En résumé, les budgets alloués à la recherche sont fortement décroissants et en totale inadéquation avec les enjeux pesant sur le bâtiment. Trop peu de projets sont financés par des moyens publics, ceux de l'ANR notamment, et la communauté est difficile à mobiliser. Faute de programmes structurés et face à des taux de retour très faibles, les chercheurs se sentent découragés. On observe toutefois depuis quelques années une évolution positive, pour laquelle je félicite le CSTB. Nous avons en effet signé voici dix ans environ une première convention avec le CNRS notamment, qui s'est enrichie de conventions multiples avec des équipes de recherche sur tout le territoire.
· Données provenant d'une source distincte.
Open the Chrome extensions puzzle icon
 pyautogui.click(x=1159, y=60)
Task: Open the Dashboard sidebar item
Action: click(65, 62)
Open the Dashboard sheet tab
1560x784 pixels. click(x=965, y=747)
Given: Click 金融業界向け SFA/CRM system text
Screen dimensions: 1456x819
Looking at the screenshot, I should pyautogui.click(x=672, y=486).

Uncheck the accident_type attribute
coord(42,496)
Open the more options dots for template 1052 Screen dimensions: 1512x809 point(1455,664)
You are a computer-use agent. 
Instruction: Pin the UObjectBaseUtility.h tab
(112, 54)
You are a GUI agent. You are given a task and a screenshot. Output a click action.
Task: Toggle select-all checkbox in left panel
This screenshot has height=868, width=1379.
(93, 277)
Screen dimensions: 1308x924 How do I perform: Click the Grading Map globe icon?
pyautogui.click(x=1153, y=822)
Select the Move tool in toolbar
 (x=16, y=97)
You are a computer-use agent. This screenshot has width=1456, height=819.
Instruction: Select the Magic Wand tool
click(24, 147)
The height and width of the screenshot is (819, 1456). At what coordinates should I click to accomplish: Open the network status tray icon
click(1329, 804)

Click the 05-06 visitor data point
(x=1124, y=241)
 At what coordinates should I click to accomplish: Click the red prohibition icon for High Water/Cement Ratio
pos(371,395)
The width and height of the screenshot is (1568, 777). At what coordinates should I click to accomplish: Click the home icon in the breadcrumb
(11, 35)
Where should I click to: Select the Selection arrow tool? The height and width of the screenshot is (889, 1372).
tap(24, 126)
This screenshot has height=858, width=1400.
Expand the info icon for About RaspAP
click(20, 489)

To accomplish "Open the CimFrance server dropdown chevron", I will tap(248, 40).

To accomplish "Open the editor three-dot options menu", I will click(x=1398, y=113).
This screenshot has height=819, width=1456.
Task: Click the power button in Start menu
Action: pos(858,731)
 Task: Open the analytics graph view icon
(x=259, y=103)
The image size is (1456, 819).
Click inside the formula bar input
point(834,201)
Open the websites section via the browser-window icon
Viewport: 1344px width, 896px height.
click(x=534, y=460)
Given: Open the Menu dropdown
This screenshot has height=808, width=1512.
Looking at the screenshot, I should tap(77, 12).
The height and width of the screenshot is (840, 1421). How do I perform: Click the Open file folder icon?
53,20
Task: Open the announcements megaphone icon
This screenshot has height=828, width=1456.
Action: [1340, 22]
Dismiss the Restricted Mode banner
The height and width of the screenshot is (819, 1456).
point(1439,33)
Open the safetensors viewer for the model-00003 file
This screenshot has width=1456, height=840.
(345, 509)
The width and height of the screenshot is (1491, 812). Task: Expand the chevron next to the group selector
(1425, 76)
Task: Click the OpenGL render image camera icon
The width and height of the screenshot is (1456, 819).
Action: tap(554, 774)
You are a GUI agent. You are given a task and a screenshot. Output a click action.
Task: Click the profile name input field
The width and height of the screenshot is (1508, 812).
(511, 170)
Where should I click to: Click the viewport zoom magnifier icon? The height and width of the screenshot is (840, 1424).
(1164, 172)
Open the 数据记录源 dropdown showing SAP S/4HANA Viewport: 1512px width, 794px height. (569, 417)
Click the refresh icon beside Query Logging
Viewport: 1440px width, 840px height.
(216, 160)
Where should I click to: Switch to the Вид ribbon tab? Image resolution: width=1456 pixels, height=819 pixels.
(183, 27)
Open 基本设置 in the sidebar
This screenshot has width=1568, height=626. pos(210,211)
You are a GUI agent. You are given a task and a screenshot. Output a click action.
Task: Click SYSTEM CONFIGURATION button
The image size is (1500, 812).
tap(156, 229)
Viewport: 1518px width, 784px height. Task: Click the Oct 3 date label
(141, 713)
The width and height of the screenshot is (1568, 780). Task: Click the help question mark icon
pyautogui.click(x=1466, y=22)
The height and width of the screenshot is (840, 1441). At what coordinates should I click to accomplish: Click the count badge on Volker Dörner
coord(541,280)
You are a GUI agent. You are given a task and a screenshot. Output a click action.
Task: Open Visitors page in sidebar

Ceci produit indéniablement des effets bénéfiques.
En conclusion, je souhaiterais insister sur le fait qu'il ne faut pas conditionner le lancement d'un effort de rénovation important à l'atteinte de nouveaux résultats de la recherche. En effet, les acquis de plusieurs décennies permettent d'aborder sereinement le problème de la réhabilitation des bâtiments, avec des outils efficaces et des technologies éprouvées. Nous disposons d'ores et déjà d'éléments tangibles pour travailler. Pour autant, la recherche doit bien évidemment poursuivre son effort, afin d'apporter une contribution à la fois technologique et méthodologique au secteur.
Il me semble enfin opportun de resituer la question dans un cadre plus large, c'est-à-dire à l'échelle européenne. De très nombreux travaux ont été menés au niveau européen dans le domaine de la rénovation, qui permettent d'alimenter la réflexion et de favoriser la diffusion des bonnes pratiques. L'un des objets de la recherche est en effet de produire des résultats et d'en assurer, souvent avec l'aide des industriels, le transfert sous forme de bonnes pratiques. Ainsi, le groupe de travail Renovate Europe, qui capitalise l'ensemble des résultats sur la rénovation énergétique est intéressant car il propose des déclinaisons par pays. Voici quelques années, j'avais travaillé avec des économistes danois qui avaient essayé d'évaluer les bénéfices financiers pour l'ensemble des États membres d'une rénovation globale en Europe. Le premier de ces bénéfices, notamment pour la France, résidait dans l'amélioration des qualités sanitaires et la réduction des coûts de santé publique. Ainsi, aborder uniquement la rénovation sous l'angle de l'énergie n'est certainement pas la bonne méthode. On n'a jamais construit de bâtiment pour économiser de l'énergie. Depuis que l'humain cherche des abris, il recherche avant tout la sécurité, la santé et le confort. Les questions d'énergie ou d'impact environnemental sont des contraintes de conception, non des objectifs.